Beyond Black Sabbath, traditional doom puts me to sleep. My interest in the bleak arts is only piqued by the extraordinary; Pallbearer are precisely that. Sorrow and Extinction is a phenomenal, unique and irresistible articulation of dysphoria. Enshrouding these mesmerizing riffs and exceptional vocals, however, is an umbra of triumph. Sorrow and Extinction transcends mere morosity; there is victory, even in death.
Pallbearer manage, most remarkably, to hold you rapt throughout this melancholic voyage. Somber harmony is deployed as ineluctable sonic weapon. These are not esoteric convolutions, but direct and piercing melodies. Dual guitars and pleasingly present bass ply an engrossing resonance, interweaving prodigious pulverization with majestic leads. Each and every riff exists in service of the song; not a moment is wasted in pointless plod.

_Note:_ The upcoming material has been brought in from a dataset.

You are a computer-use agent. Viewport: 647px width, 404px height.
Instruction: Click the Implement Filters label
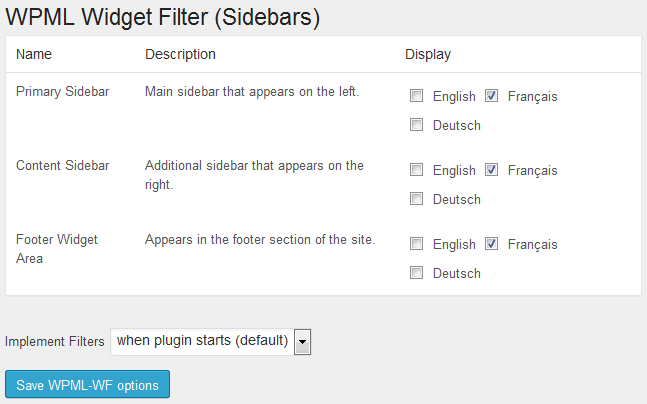(x=54, y=342)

Brett Campbell’s outstanding, ethereal vocals are poignant yet commanding, never lacking vitality. His voice recalls a young Ozzy denuded of nasality, but the comparison does little justice. Clean vocals, quite honestly, fail to please my ears at all in this day and age; Brett Campbell outclasses many a man. Sorrow and Extinction’s lyrics tread life-stealing astral paths, ponder numinous harbingers of death, and explore our power to stand up to grief, or to embrace oblivion, if that’s our choice.
Repeated listens bear out the vivifying drums, which drive and shape these molten floes. The massive, monumental riffs never feel languorous within these horological constructs. Calmer passages exude a latent volatility; rapturous upheavals lurk below. “Devoid of Redemption” builds to an absurd crescendo, churning an irresistible tempest of sludge.
Sorrow and Extinction is both consolation and cataclysmic companion. Pallbearer make me want to use my fists to pound and smash, to lift my arms in raging supplication. Doom just doesn’t do that for me; Sorrow and Extinction does.
9.5/10
Sorrow and Extinction is out now on Profound Lore Records.